Fourth Sunday of Easter
April 26, 2015

“One Name, One Flock, One Shepherd” (Acts 4:1-12; John 10:11-18)

Today is the Fourth Sunday of Easter, also known as “Good Shepherd Sunday,” the day in the church year every year when the propers–that is, the various parts of the service–revolve around Jesus as our Good Shepherd. The Holy Gospel is always a portion of John 10, in which Jesus calls himself the Good Shepherd. The Psalm is always the 23rd Psalm, “The Lord is my shepherd.” The Hymn of the Day, which we just sang, is “The King of Love My Shepherd Is.” And so on. This theme of the Good Shepherd really comes through loud and clear.

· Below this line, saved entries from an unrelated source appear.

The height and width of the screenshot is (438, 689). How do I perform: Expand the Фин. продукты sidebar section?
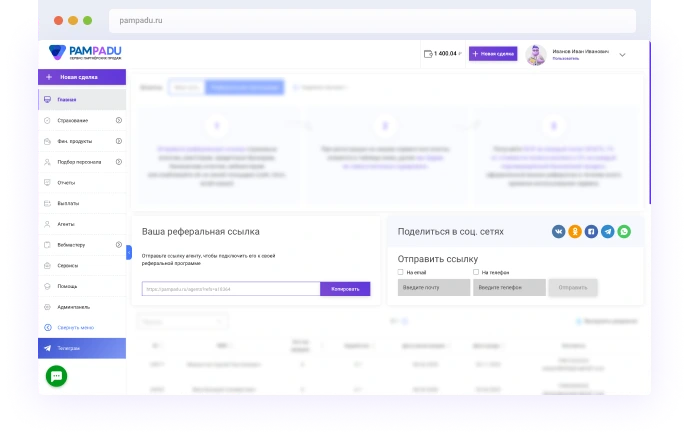click(x=119, y=141)
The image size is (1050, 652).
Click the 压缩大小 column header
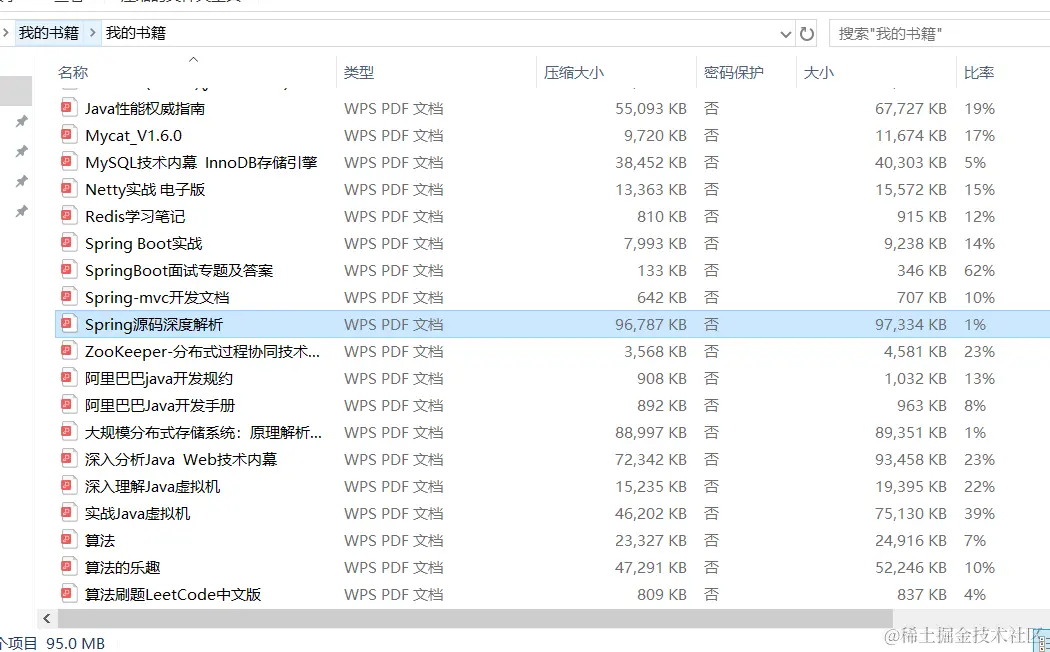(575, 72)
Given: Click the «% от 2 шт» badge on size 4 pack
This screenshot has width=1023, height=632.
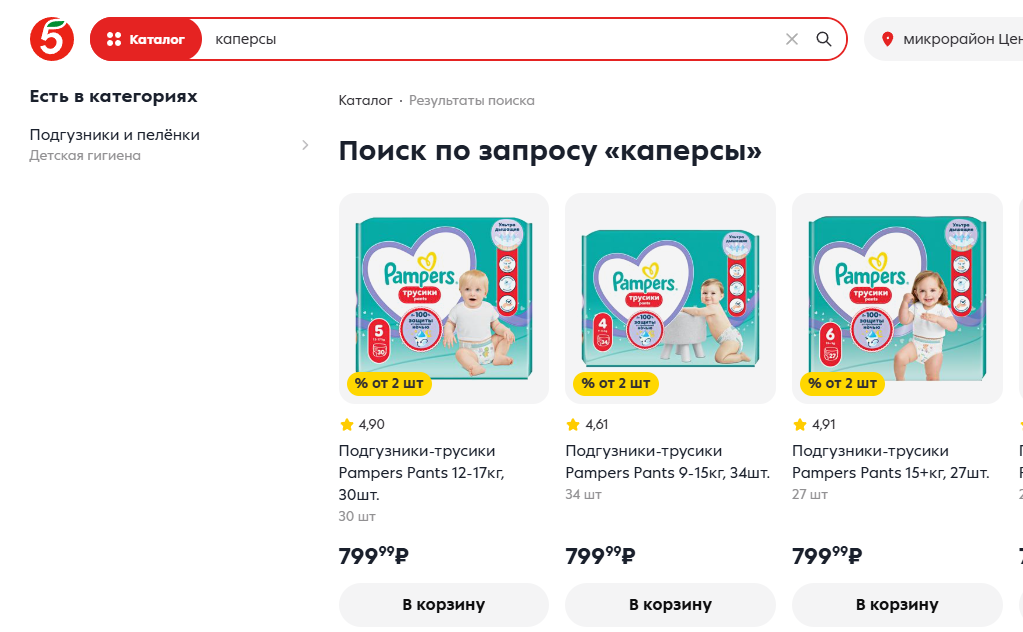Looking at the screenshot, I should [615, 383].
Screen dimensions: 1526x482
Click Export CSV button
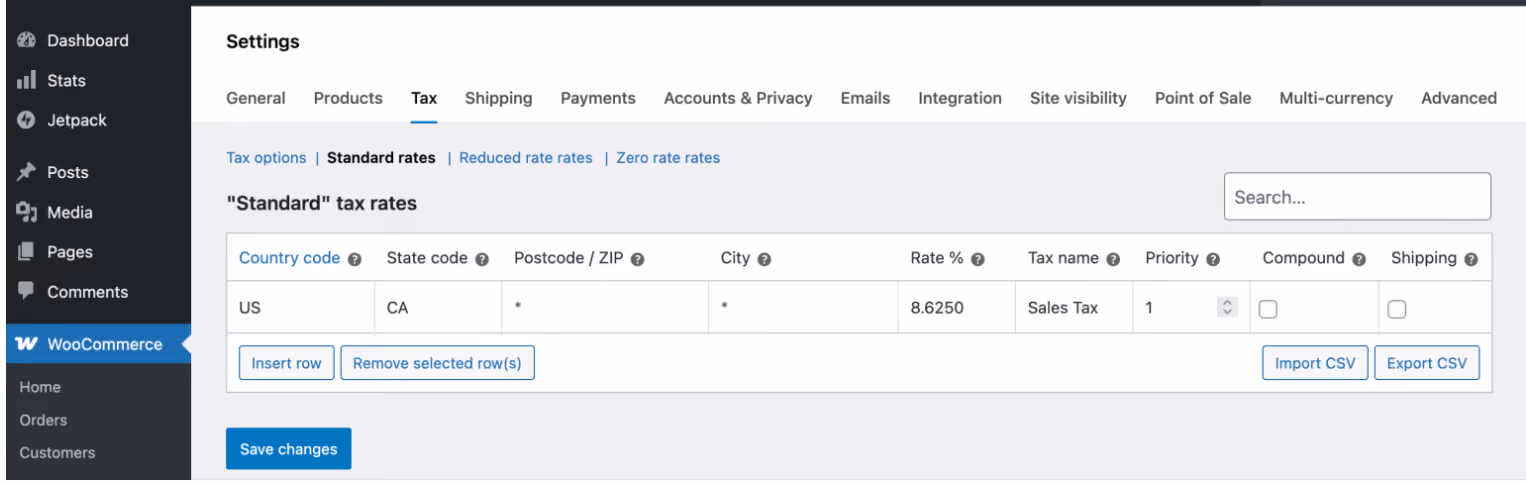pyautogui.click(x=1427, y=363)
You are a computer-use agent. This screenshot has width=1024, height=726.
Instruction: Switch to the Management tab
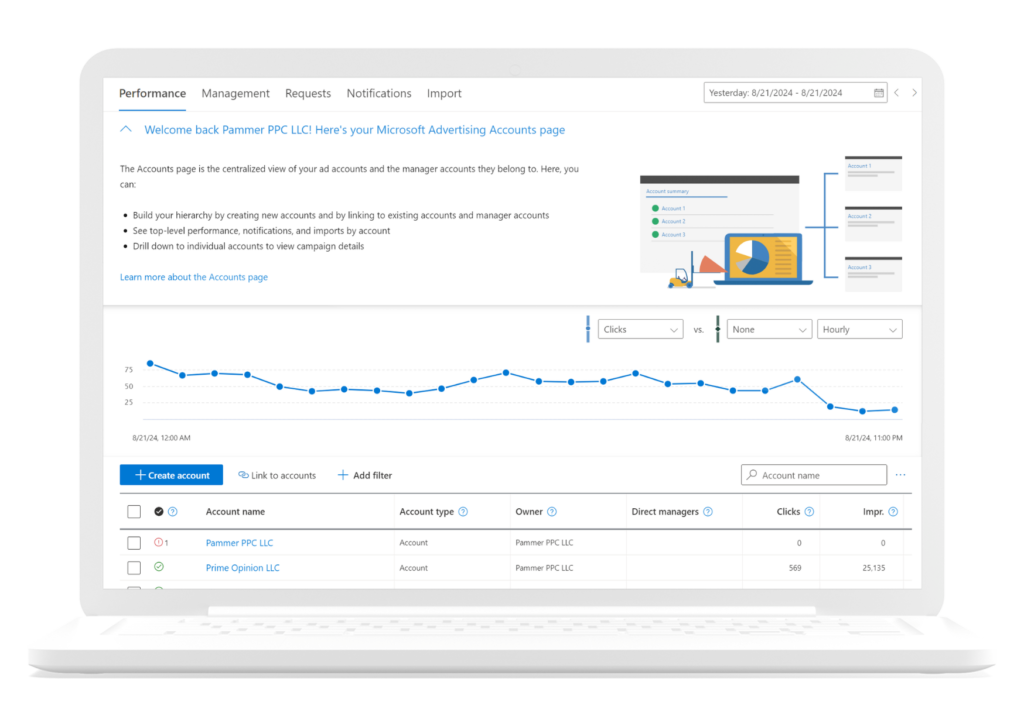[235, 93]
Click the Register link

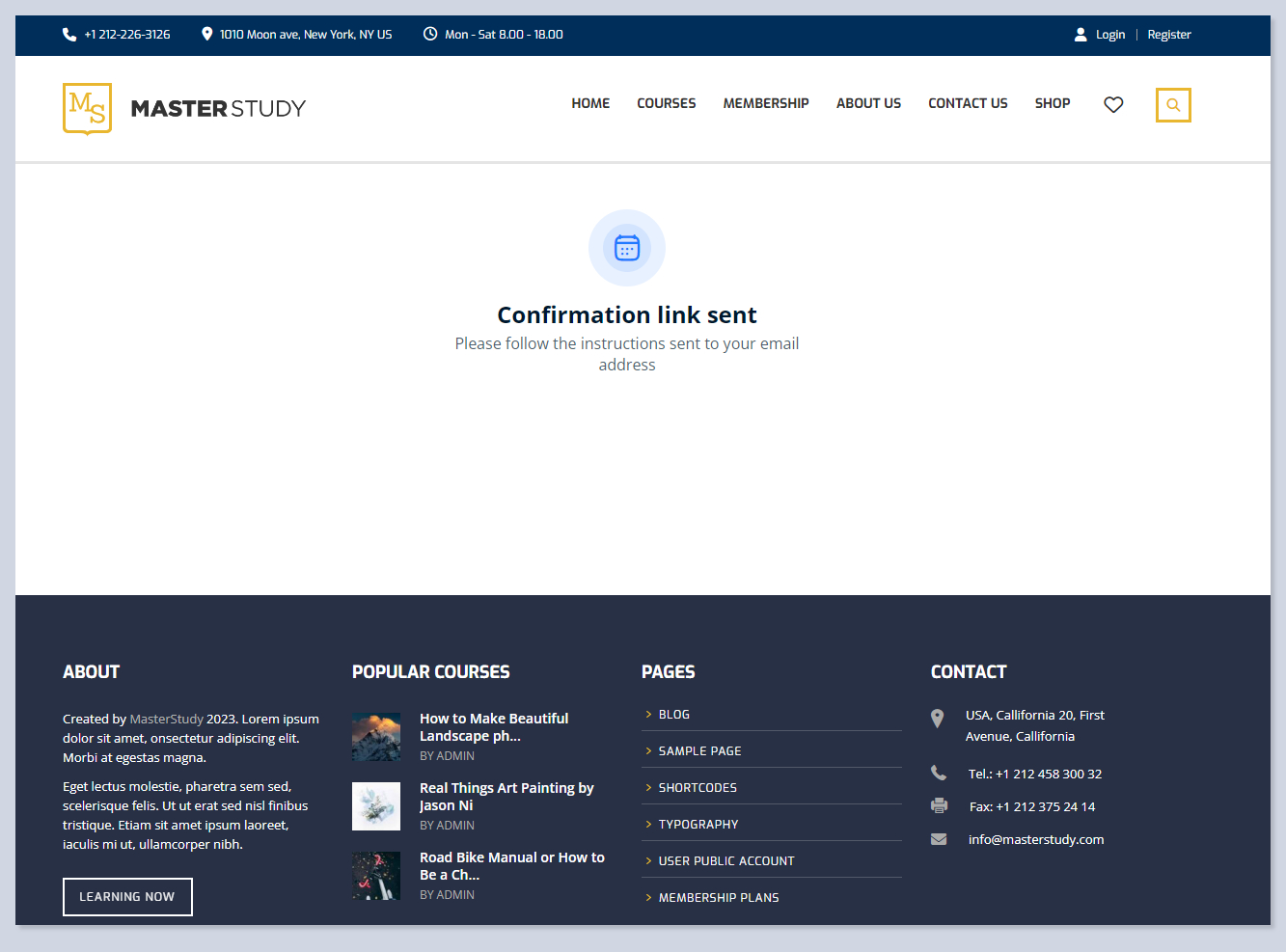pyautogui.click(x=1169, y=35)
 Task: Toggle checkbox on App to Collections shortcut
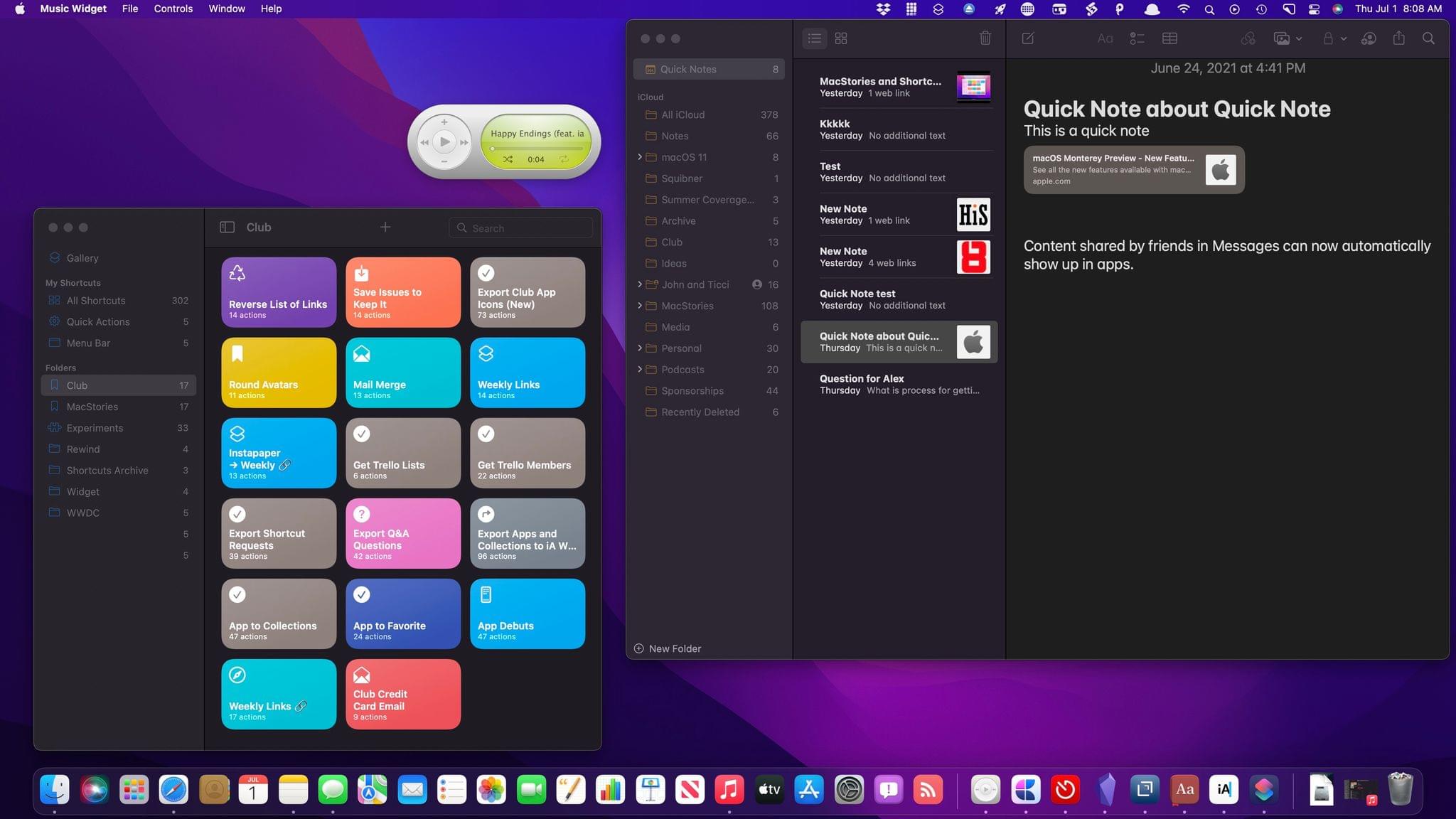coord(237,594)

Now the First Reading today, from the Book of Acts, chapter 4, doesn’t exactly fit the Good Shepherd theme. There is no mention of sheep or shepherd. But still, it is an appropriate reading for the Easter season. For it describes how the apostles Peter and John were “proclaiming in Jesus the resurrection from the dead,” which is the great emphasis for Easter and these weeks that follow. And what Peter says here about the preaching of the resurrection in Jesus’ name does tie in well with what Jesus himself says in John 10–as we shall see now, as we focus our attention on “One Name, One Flock, One Shepherd.”